Back in early 2009 when I decided to stop leaving scribbles hidden in drawers and do something with them, I really had no idea where I was going. I joined Talkback, the private online forum of the UK's leading writers' mag Writers' News and Writing Magazine. I can now safely, and happily blame TB for what I have become.

Lou Treleaven is a fellow Talkbacker who has offered her voice of experience, her support and opinions over the last couple of years. And she's just... lovely! She writes dark fiction for children, young adults and big grown ups like us. To be able to gear your writing to those specific age-groups is a true talent which Lou has perfected.

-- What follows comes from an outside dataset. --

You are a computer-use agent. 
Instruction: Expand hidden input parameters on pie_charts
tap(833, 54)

I am proud to share space with Lou in horror anthologies Caught By Darkness and Daily Bites of Flesh.

Lou's February Femme Fatale story Fun With Derek is indeed a lighter-hearted tale with a determined humour, perfectly suited to a Sunday. I hope it tickles your fancy.

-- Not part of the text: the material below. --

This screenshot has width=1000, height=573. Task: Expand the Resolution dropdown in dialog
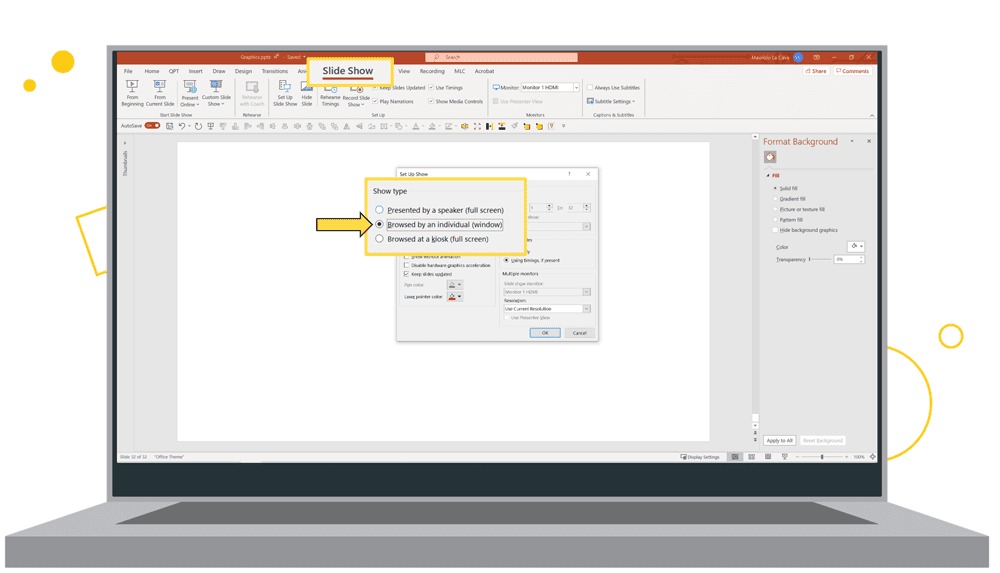(586, 309)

Fun with Derek By Lou Treleaven

“I suppose you’d better come in now you’re here,” I said, reluctantly opening the door to my ex-boyfriend.

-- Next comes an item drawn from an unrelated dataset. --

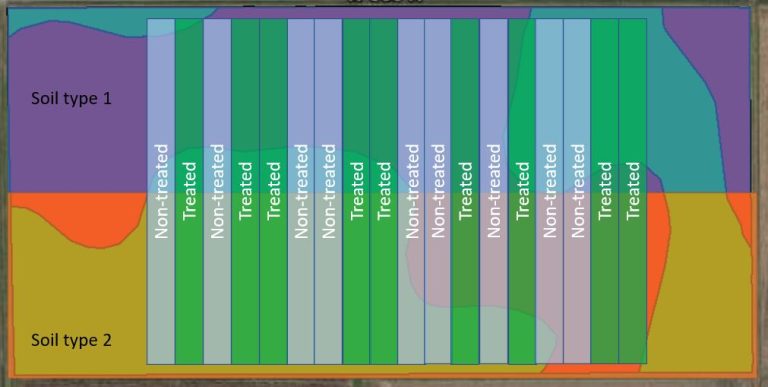Select the fourth Treated strip from left

pos(356,192)
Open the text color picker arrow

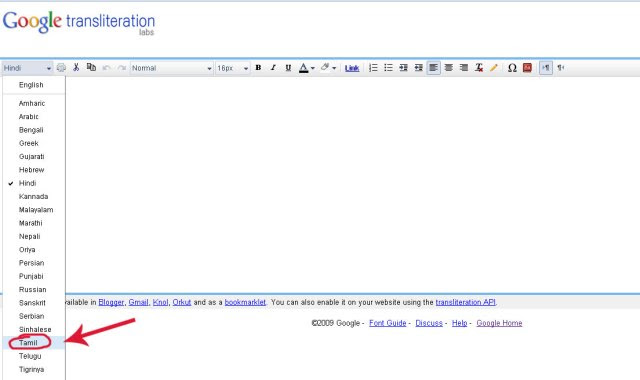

“You’ve done all right for yourself, haven’t you?” he remarked cheerfully.

I narrowed my eyes at him as the thick wooden door slammed shut with a bang, rattling the grubby chandelier on the ceiling which released a shower of dust and a couple of plate-sized spiders. “You think so?”

Derek brushed the dust off his brightly-coloured jumper and followed me into the kitchen. “I never thought you’d be able to afford a decent place of your own.”

“I don’t think I’m ever really on my own here,” I said, pulling two mugs out of the cupboard. Above us, thumping noises and the rattling of chains announced there were still things in the attic I hadn’t managed to purge, but Derek didn’t seem to notice.

“I thought you’d come running back to me. I guess I was wrong.”

I handed him his tea. Behind him drawers started opening and closing of their own accord, but he didn’t hear them and walked over to the kitchen window. He took a hanky out of his sleeve and cleared a little peephole in the grimy glass. “Interesting.”

“The statues? They seem to change position every day. It’s like they’re acting out some bizarre play for me,” I said, joining him at the window.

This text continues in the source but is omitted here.